--- EXERCISE DETAILS ---
Reproduce the records below, substituting "desktop automation agent" for every occurrence of "computer-use agent" and leaving everything else unchanged.
++++
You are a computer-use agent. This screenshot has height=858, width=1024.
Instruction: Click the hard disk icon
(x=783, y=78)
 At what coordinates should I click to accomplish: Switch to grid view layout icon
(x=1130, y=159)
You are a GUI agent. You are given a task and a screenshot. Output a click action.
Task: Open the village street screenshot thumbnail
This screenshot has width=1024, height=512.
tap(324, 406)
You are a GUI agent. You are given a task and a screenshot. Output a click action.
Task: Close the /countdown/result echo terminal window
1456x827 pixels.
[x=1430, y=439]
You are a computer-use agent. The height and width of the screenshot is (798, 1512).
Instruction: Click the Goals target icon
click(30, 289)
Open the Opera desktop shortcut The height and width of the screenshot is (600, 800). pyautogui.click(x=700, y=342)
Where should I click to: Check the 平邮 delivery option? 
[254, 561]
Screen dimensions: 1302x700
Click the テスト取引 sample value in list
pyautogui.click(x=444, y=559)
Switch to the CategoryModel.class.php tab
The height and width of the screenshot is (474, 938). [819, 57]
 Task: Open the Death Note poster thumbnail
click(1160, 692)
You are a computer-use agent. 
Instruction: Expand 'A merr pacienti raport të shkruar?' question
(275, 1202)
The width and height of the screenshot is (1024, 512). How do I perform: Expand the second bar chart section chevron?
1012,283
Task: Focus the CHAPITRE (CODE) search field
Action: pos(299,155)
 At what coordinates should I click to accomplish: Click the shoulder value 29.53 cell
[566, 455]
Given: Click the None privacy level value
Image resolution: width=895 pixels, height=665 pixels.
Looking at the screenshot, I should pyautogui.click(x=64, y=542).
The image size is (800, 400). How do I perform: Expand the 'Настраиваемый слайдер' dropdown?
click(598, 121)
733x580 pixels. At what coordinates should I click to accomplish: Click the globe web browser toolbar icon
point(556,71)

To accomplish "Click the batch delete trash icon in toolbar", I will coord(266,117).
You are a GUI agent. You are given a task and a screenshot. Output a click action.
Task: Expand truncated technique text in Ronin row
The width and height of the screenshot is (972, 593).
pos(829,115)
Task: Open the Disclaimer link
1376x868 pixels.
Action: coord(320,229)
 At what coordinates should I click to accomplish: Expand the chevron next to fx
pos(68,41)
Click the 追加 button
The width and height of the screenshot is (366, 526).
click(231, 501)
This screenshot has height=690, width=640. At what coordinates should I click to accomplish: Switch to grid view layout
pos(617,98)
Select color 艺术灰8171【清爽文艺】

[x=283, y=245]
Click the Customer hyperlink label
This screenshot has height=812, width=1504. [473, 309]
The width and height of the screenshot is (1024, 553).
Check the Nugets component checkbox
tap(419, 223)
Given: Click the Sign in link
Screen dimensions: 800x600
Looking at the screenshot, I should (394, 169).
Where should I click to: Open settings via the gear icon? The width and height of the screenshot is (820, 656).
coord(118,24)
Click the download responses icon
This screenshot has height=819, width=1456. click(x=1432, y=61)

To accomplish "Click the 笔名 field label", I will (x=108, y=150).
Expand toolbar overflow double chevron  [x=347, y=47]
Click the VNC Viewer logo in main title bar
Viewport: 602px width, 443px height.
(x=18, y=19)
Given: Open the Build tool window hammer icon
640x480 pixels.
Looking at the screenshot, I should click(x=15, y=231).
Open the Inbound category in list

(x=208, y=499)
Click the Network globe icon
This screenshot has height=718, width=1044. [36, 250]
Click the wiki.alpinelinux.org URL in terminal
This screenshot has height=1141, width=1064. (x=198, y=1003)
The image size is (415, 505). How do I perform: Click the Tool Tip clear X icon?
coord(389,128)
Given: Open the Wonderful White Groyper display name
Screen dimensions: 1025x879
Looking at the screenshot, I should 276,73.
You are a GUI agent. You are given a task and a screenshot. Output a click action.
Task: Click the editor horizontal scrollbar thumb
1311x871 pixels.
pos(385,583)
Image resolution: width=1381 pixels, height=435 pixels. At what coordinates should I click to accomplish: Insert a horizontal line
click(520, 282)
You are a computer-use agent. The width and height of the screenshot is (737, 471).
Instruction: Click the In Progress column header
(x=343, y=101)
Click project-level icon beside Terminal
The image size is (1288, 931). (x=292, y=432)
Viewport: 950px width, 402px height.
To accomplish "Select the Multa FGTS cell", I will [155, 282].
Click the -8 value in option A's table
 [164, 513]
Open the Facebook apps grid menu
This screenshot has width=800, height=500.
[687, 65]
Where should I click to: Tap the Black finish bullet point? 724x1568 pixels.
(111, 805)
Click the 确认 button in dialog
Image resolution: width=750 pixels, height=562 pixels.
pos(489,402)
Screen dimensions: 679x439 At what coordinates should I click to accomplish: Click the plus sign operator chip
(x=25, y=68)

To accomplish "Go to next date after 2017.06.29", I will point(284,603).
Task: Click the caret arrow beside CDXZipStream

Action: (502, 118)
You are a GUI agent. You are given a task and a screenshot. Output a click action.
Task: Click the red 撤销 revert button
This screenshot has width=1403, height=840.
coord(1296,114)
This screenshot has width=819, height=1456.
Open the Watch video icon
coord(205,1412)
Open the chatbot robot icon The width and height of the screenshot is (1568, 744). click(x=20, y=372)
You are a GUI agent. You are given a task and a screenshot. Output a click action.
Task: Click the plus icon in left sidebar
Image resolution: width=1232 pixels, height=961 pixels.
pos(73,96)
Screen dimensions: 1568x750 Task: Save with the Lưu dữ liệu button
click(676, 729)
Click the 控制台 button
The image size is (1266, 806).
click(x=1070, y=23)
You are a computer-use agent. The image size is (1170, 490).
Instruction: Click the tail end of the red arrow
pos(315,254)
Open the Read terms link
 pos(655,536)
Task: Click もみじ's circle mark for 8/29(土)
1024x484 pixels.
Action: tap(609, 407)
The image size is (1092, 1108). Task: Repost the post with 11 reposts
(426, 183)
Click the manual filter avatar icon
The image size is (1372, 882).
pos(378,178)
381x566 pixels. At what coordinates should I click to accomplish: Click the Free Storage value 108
++++
--- TASK SOLUTION ---
You are a desktop automation agent. This screenshot has height=858, width=1024.
Instruction: Click the hard disk icon
(x=783, y=78)
 At what coordinates should I click to accomplish: Switch to grid view layout icon
(x=1130, y=159)
You are a GUI agent. You are given a task and a screenshot. Output a click action.
Task: Open the village street screenshot thumbnail
This screenshot has width=1024, height=512.
tap(324, 406)
You are a GUI agent. You are given a task and a screenshot. Output a click action.
Task: Close the /countdown/result echo terminal window
1456x827 pixels.
[x=1430, y=439]
You are a desktop automation agent. The height and width of the screenshot is (798, 1512).
Instruction: Click the Goals target icon
click(30, 289)
Open the Opera desktop shortcut The height and width of the screenshot is (600, 800). pyautogui.click(x=700, y=342)
Where should I click to: Check the 平邮 delivery option? 
[254, 561]
Screen dimensions: 1302x700
Click the テスト取引 sample value in list
pyautogui.click(x=444, y=559)
Switch to the CategoryModel.class.php tab
The height and width of the screenshot is (474, 938). [819, 57]
 Task: Open the Death Note poster thumbnail
click(1160, 692)
You are a desktop automation agent. 
Instruction: Expand 'A merr pacienti raport të shkruar?' question
(275, 1202)
The width and height of the screenshot is (1024, 512). How do I perform: Expand the second bar chart section chevron?
1012,283
Task: Focus the CHAPITRE (CODE) search field
Action: pos(299,155)
 At what coordinates should I click to accomplish: Click the shoulder value 29.53 cell
[566, 455]
Given: Click the None privacy level value
Image resolution: width=895 pixels, height=665 pixels.
Looking at the screenshot, I should pyautogui.click(x=64, y=542).
The image size is (800, 400). How do I perform: Expand the 'Настраиваемый слайдер' dropdown?
click(598, 121)
733x580 pixels. At what coordinates should I click to accomplish: Click the globe web browser toolbar icon
point(556,71)

To accomplish "Click the batch delete trash icon in toolbar", I will coord(266,117).
You are a GUI agent. You are given a task and a screenshot. Output a click action.
Task: Expand truncated technique text in Ronin row
The width and height of the screenshot is (972, 593).
pos(829,115)
Task: Open the Disclaimer link
1376x868 pixels.
Action: coord(320,229)
 At what coordinates should I click to accomplish: Expand the chevron next to fx
pos(68,41)
Click the 追加 button
The width and height of the screenshot is (366, 526).
click(231, 501)
This screenshot has height=690, width=640. At what coordinates should I click to accomplish: Switch to grid view layout
pos(617,98)
Select color 艺术灰8171【清爽文艺】

[x=283, y=245]
Click the Customer hyperlink label
This screenshot has height=812, width=1504. [473, 309]
The width and height of the screenshot is (1024, 553).
Check the Nugets component checkbox
tap(419, 223)
Given: Click the Sign in link
Screen dimensions: 800x600
Looking at the screenshot, I should (394, 169).
Where should I click to: Open settings via the gear icon? The width and height of the screenshot is (820, 656).
coord(118,24)
Click the download responses icon
This screenshot has height=819, width=1456. click(x=1432, y=61)

To accomplish "Click the 笔名 field label", I will (x=108, y=150).
Expand toolbar overflow double chevron  [x=347, y=47]
Click the VNC Viewer logo in main title bar
Viewport: 602px width, 443px height.
(x=18, y=19)
Given: Open the Build tool window hammer icon
640x480 pixels.
Looking at the screenshot, I should click(x=15, y=231).
Open the Inbound category in list

(x=208, y=499)
Click the Network globe icon
This screenshot has height=718, width=1044. [36, 250]
Click the wiki.alpinelinux.org URL in terminal
This screenshot has height=1141, width=1064. (x=198, y=1003)
The image size is (415, 505). How do I perform: Click the Tool Tip clear X icon?
coord(389,128)
Given: Open the Wonderful White Groyper display name
Screen dimensions: 1025x879
Looking at the screenshot, I should 276,73.
You are a GUI agent. You are given a task and a screenshot. Output a click action.
Task: Click the editor horizontal scrollbar thumb
1311x871 pixels.
pos(385,583)
Image resolution: width=1381 pixels, height=435 pixels. At what coordinates should I click to accomplish: Insert a horizontal line
click(520, 282)
You are a desktop automation agent. The width and height of the screenshot is (737, 471).
Instruction: Click the In Progress column header
(x=343, y=101)
Click project-level icon beside Terminal
The image size is (1288, 931). (x=292, y=432)
Viewport: 950px width, 402px height.
To accomplish "Select the Multa FGTS cell", I will [155, 282].
Click the -8 value in option A's table
 [164, 513]
Open the Facebook apps grid menu
This screenshot has width=800, height=500.
[687, 65]
Where should I click to: Tap the Black finish bullet point? 724x1568 pixels.
(111, 805)
Click the 确认 button in dialog
Image resolution: width=750 pixels, height=562 pixels.
pos(489,402)
Screen dimensions: 679x439 At what coordinates should I click to accomplish: Click the plus sign operator chip
(x=25, y=68)

To accomplish "Go to next date after 2017.06.29", I will point(284,603).
Task: Click the caret arrow beside CDXZipStream

Action: (502, 118)
You are a GUI agent. You are given a task and a screenshot. Output a click action.
Task: Click the red 撤销 revert button
This screenshot has width=1403, height=840.
coord(1296,114)
This screenshot has width=819, height=1456.
Open the Watch video icon
coord(205,1412)
Open the chatbot robot icon The width and height of the screenshot is (1568, 744). click(x=20, y=372)
You are a GUI agent. You are given a task and a screenshot. Output a click action.
Task: Click the plus icon in left sidebar
Image resolution: width=1232 pixels, height=961 pixels.
pos(73,96)
Screen dimensions: 1568x750 Task: Save with the Lưu dữ liệu button
click(676, 729)
Click the 控制台 button
The image size is (1266, 806).
click(x=1070, y=23)
You are a desktop automation agent. The image size is (1170, 490).
Instruction: Click the tail end of the red arrow
pos(315,254)
Open the Read terms link
 pos(655,536)
Task: Click もみじ's circle mark for 8/29(土)
1024x484 pixels.
Action: tap(609, 407)
The image size is (1092, 1108). Task: Repost the post with 11 reposts
(426, 183)
Click the manual filter avatar icon
The image size is (1372, 882).
pos(378,178)
381x566 pixels. At what coordinates should I click to accomplish: Click the Free Storage value 108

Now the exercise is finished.